5 thoughts on “Lessons From The Young

  1. Blue

    You were talking about looking at the dice for the complete answer, not something to be then modified. Would something where there are different types of dice to add to represent penalties work? Option 2 is cortex, and it does this some with each 1 being bad, so adding in small dice is a penalty even if it doesn’t make it hard to succeed. The “Xtreme Dice Tech” side of it may be Edge of the Empire with four different types of dice.

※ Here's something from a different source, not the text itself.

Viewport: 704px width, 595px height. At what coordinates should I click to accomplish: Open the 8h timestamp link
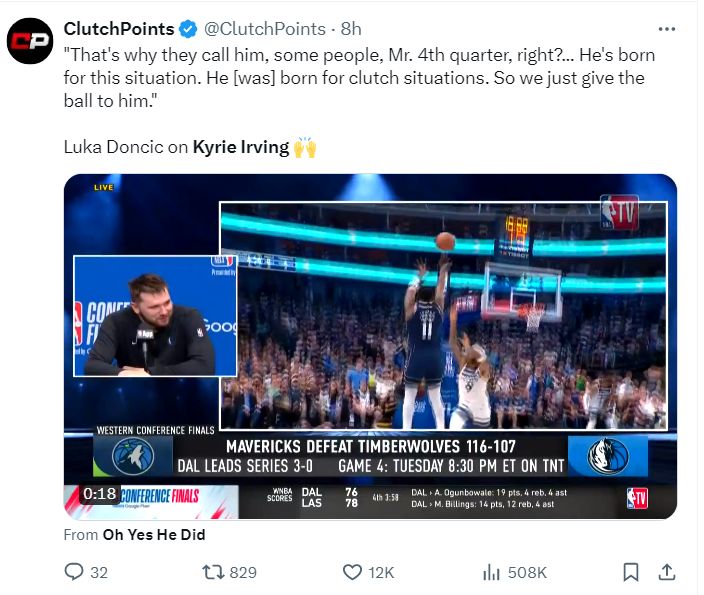pos(351,29)
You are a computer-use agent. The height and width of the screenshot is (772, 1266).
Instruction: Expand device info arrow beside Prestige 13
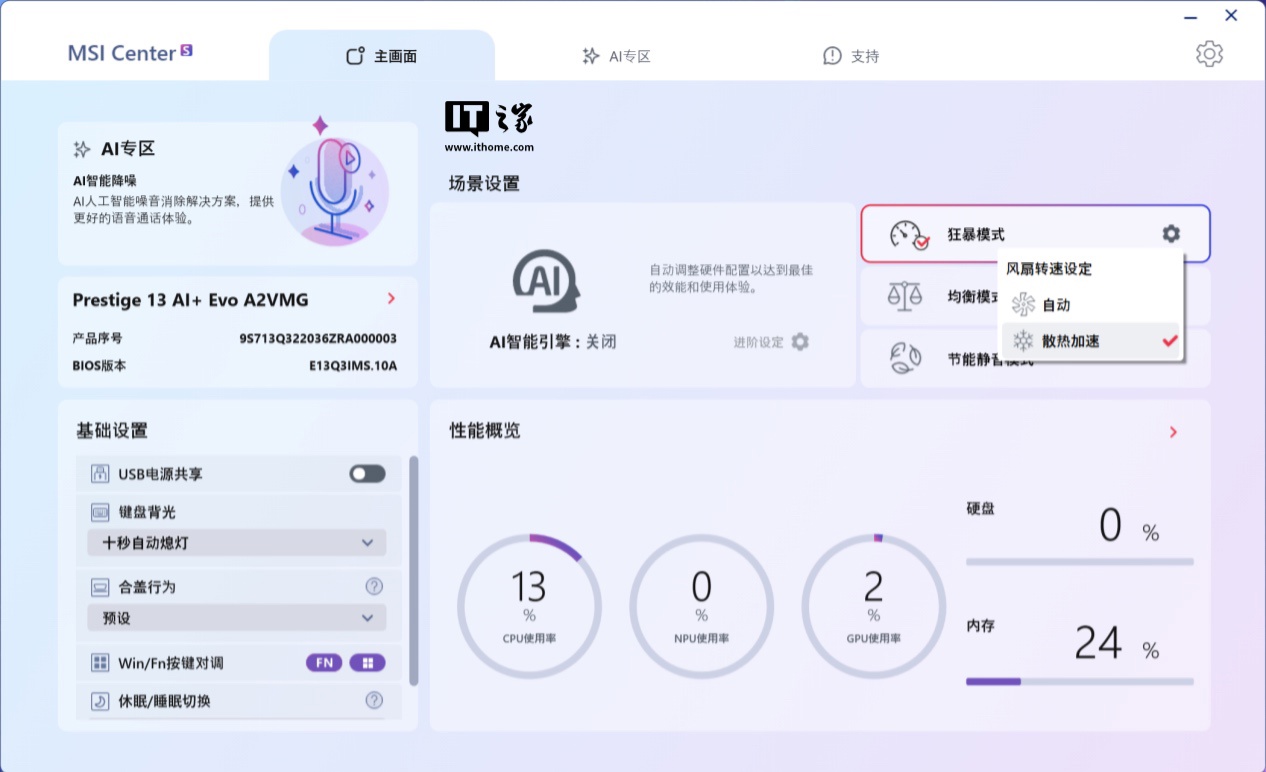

    On a different part of dice pools, I’ve always admired the dice pool mechanic from Don’t Rest Your Head, with where you got each die was represented by a color, and the color of the highest die would flavor and adjust the result.

    Reply
    1. Rob Donoghue Post author

      I hadn’t consider the FFG style dice, but I may need to give them some thought. That said, one giving some serious consideration to BITD mashed with DRYH because the technologies are wonderfully complementary

      Reply
  2. Axel Cholewa

    AD&D 2e had a very simple basic abilty check: roll lower than your ability score. Now, it was a good thing that 3e unified all rolls, but the intuitiveness of having the target number for all simple ability checks written on your character sheet is hard to beat, because the player only has to look for the dice without any calculation.

    The Cypher System works like that a bit, because you only roll after you know the number you have to beat. Again, you only have too look at the dice.

    I thought about mixing AD&D’s “roll lower” attitude and 5e’s advantage-disadvantage-system with a Cypher-System-like difiiculty reduction system: to succeed, roll a d20 to get a result lower than your ability score. Difficult tasks add more d20s and force you to use the worst result (higher number), easier tasks add more d20s and let you take the best result (lower numer). Skills and stuff let you lower the difficulty.

    Reply
    1. Blue

      A mechanic I’ve played with designing around before works well with the simple “roll equal/under known DC”. It was a pass/fail in regards to the target (be it your ability score or something worked out like Cypher), but the number rolled was the strength of success, with higher as better.

      So if you were more X that the check was higher, not only were you more likely to succeed but your results could be better. In an intuitive way without the need to modify the dice.

      Reply
  3. Daniel M. Perez

    “Worse, it’s also a blind spot for our community as we think about these things. When things don’t work because of the level of creative labor they demand, we have a habit of (overtly or passive-aggressively) blaming the reader of the game for not being creative enough.”

    This statement, heck this whole paragraph, is right on the money.